Eso dijo hace unas lunas el emir Jácome, el último señor de una ciudad vencida tras décadas de abandonos y neocaciques, una tierra que no tiene quién la quiera, desatendida y al borde del desahucio cultural, político y existencial.
No es cierto que Jácome y Baltar vayan a construir ese desafío a la razón, esa torre gigantesca que cuestiona todas las escalas, incluida la del sentido común; no va a existir una torre Jácome pero que algo así se plantee es la prueba final de que Ourense des-avanza entre la cuchufleta, la irrelevancia y la vergüenza.

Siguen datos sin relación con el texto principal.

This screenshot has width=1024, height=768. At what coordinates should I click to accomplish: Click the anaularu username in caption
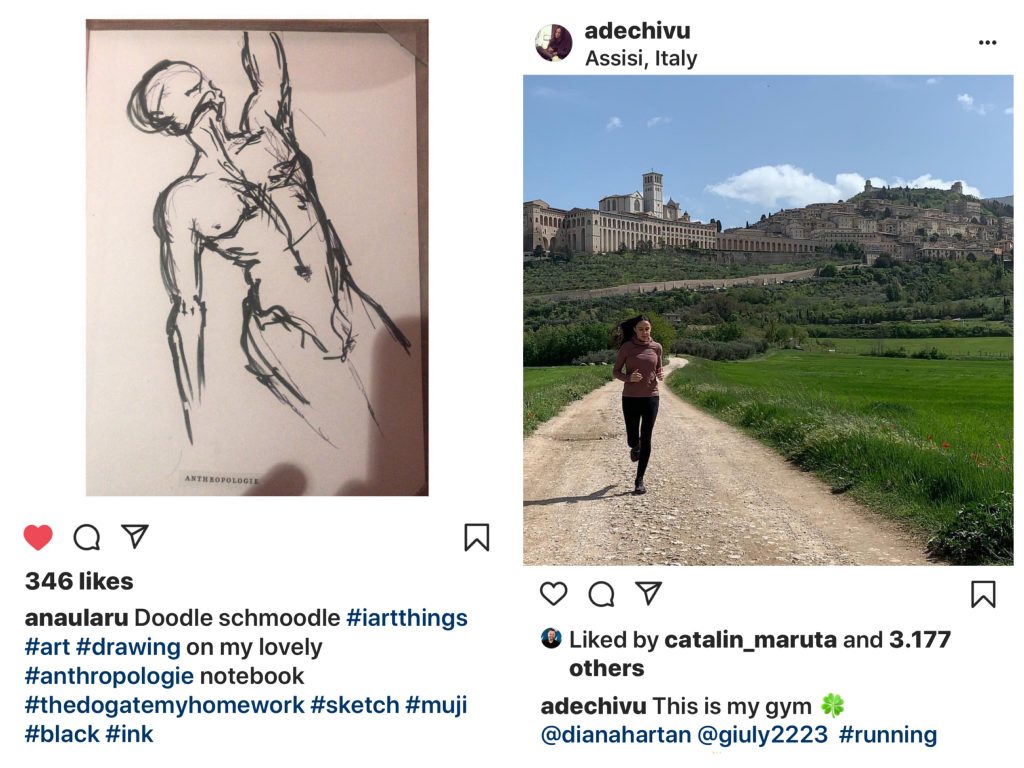[x=76, y=618]
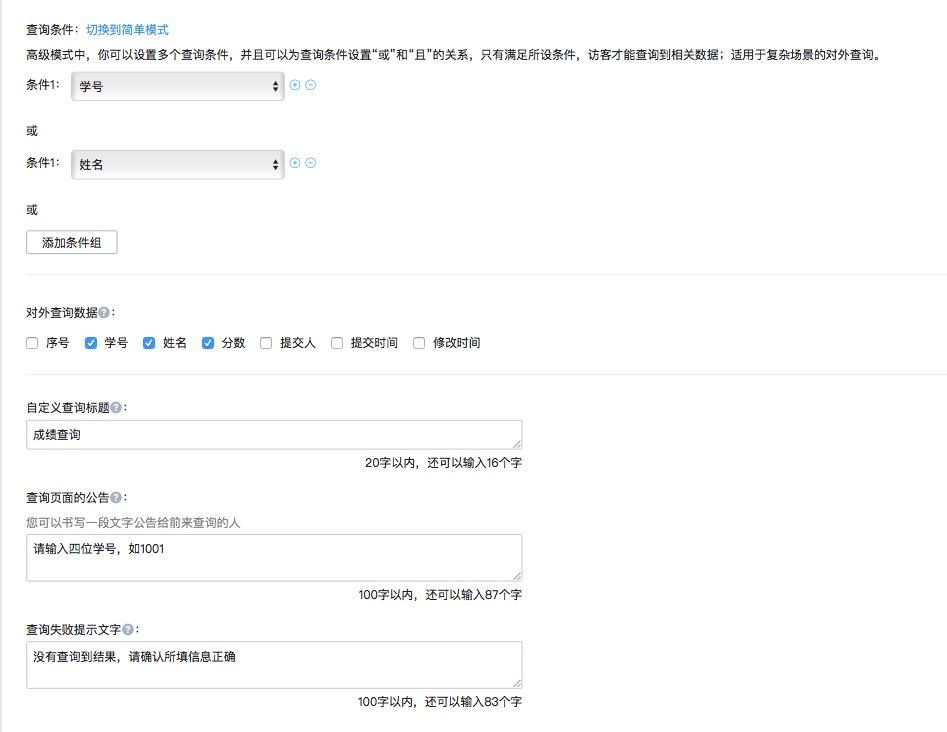
Task: Open the 学号 condition dropdown
Action: pos(178,87)
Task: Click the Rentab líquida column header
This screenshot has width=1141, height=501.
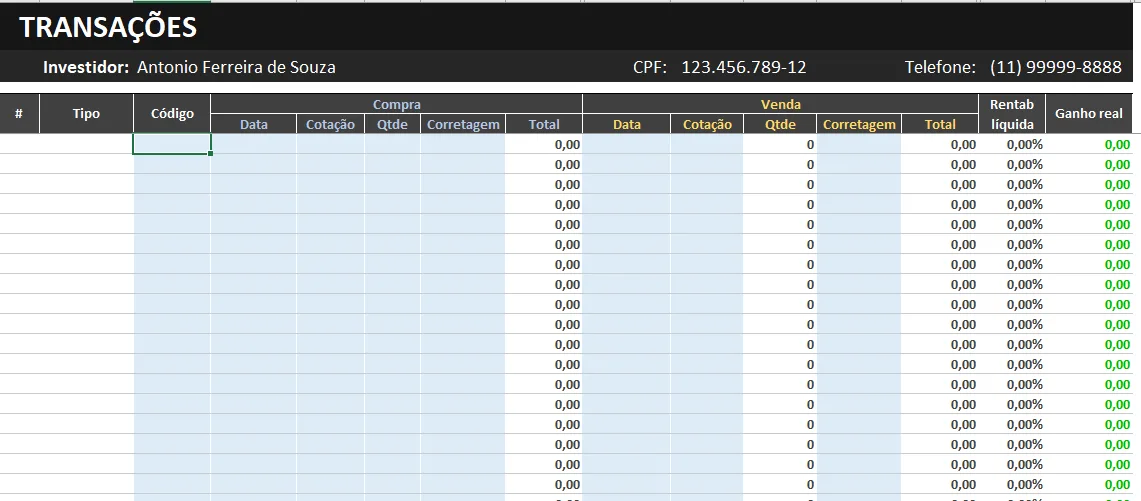Action: click(1011, 114)
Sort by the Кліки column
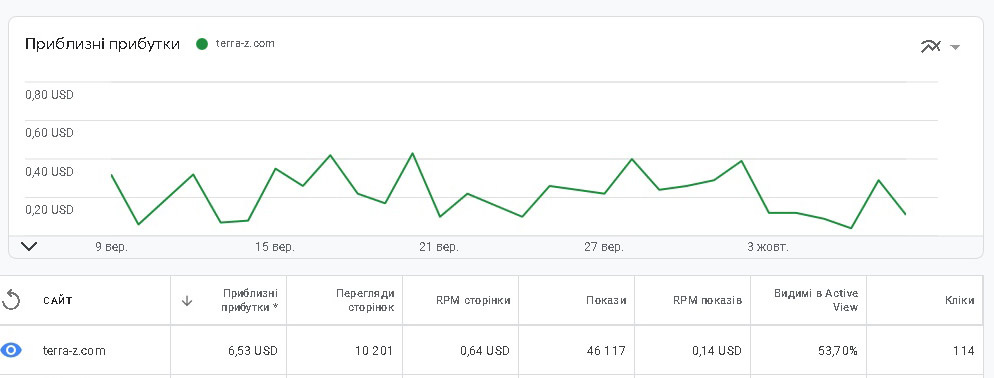This screenshot has height=378, width=994. (959, 300)
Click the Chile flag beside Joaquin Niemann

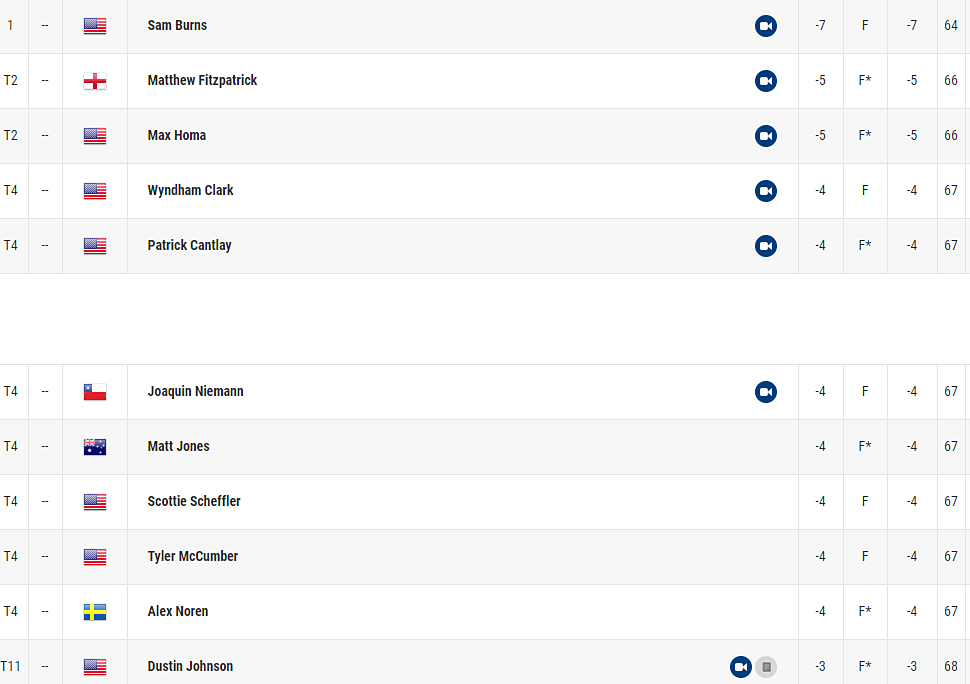tap(95, 392)
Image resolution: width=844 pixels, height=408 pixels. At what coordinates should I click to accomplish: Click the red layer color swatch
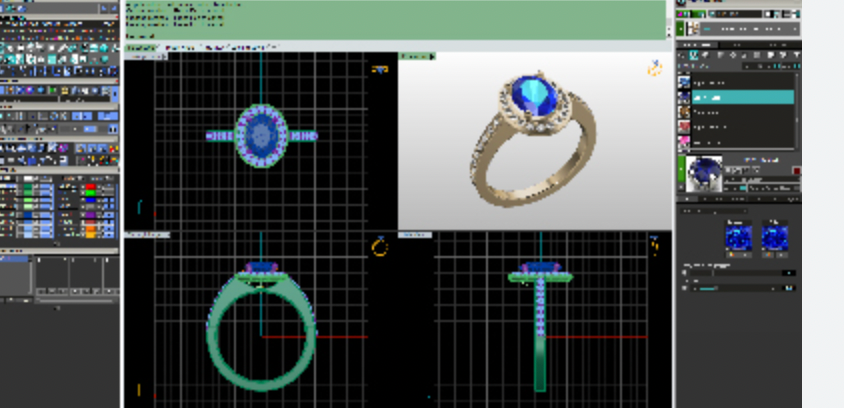(x=91, y=187)
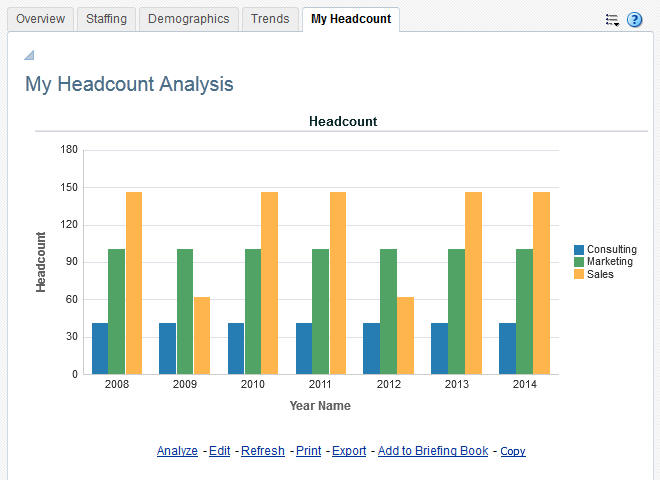Click the 2008 Consulting bar
The image size is (660, 480).
point(100,348)
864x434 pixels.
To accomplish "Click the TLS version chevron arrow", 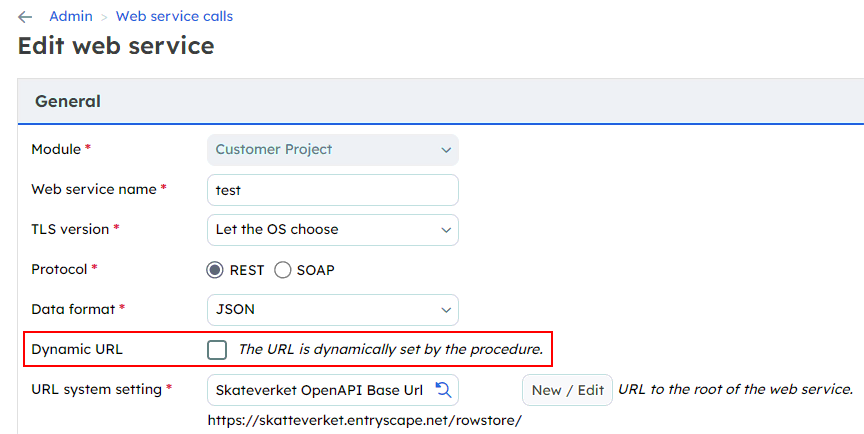I will point(446,230).
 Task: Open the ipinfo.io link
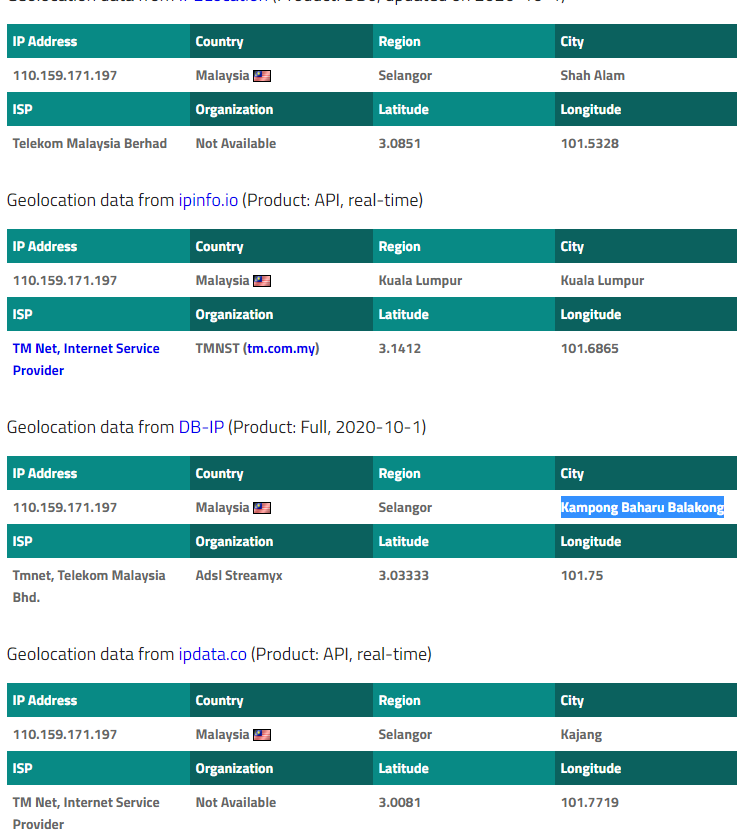click(x=208, y=200)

Ourense es la capital de la Galicia vaciada, como Teruel existe o Imagina Burgos lo son de esa España desangrada, olvidada, utilizada y profunda, y Jácome y su torre son el síntoma de la decadencia ya sarcástica de un ciudad que corretea firme hacia un no lugar, hacia el reino muy muy lejano de Shreck, hacia un Gotham das Burgas con el Joker vestido de peliqueiro, Ourense es una isla jurásica con velociraptores cojos sobre el incendio planificado de A Chavasqueira, un Hill Valley distópico provinciano en el que siempre se regresa al pasado, y justo al pasado peor. Es un centro comercial abandonado, un carrefur decadente en el que ya todo fue mejor. Y esa torre, alcalde, esa torre… Ochenta pisos proyectados de soberbia, como otros quisieron antes, en un terreno que amenaza baldío y desencanto.